Il est minuit, et au foyer et tout le monde dort profondément. Pas moi.

Lorsque je ferme les yeux, il me semble que je me retrouve en Albanie en train de dormir auprès de ma mère. Ma vie est si difficile sans mes parents, et je vis dans l’angoisse qu’on ne me donne pas de papiers. Que deviendrai je alors ?

Quand je vois les Français qui passent tout leur temps avec leurs parents, mon coeur me fait mal. Et quand je vais à l’école chaque matin à bicyclette, je regarde tous mes camarades qui sont accompagnés par leurs parents en voiture.

Déjà en Albanie ma vie était triste, mes parents étaient pauvres. Ma mère était malade du coeur et mon père la battait toujours quand il rentrait ivre.

Mon petit frère et moi essayions toujours de la défendre, mais il nous battait nous aussi. Après, quand j’avais dix ans, mon père est mort.

J’étais petit, pourtant c est moi qui aidais ma mère à faire les lessives ou à préparer les repas. Je n’allais pas à l’école et souvent je sortais vendre des cigarettes au marché pour acheter de quoi manger.

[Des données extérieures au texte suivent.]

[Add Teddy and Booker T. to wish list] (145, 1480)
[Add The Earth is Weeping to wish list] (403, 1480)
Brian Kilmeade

Voilà, je veux dire aussi qu en écrivant cette lettre j’ai pleuré. Je n’ai pas envie d’écrire plus parce que je trouve que sans parents et sans papiers ma vie est trop nulle.

Claudio, dix sept ans et demi.


Au téléphone, il m’avait dit : « Vous me reconnaîtrez, je suis le numéro 9... dans l’équipe des jaunes et bleus. Parfois je joue milieu droit, et parfois attaquant. »

Sans rien y connaître au football, je l’aurais reconnu entre mille. Car sur un terrain ce maillot-là est une comète ! En jaune et bleu, il court, esquive, observe et repart à l’attaque. Ce garçon a le foot dans la peau, cela se voit, et cela se sait dans la région. Quelques clubs sont d’ailleurs déjà sur sa piste.

Mais voilà, le rêve de Claudio n’est pas encore complètement possible. Car à dix sept ans et demi, « mineur isolé »pris en charge par l’Aide sociale à l’enfance le jeune Albanais est en attente de régularisation. Les jours passent, et puis les mois, qui le rapprochent de sa majorité. Le 9 mai 2006, Claudio aura dix huit ans. Aura t il aussi ces fameux papiers tant attendus ? Que deviendra t il s’ils lui sont refusés ? Que deviendra avec lui Rocco, son petit frère et compagnon d’exode ?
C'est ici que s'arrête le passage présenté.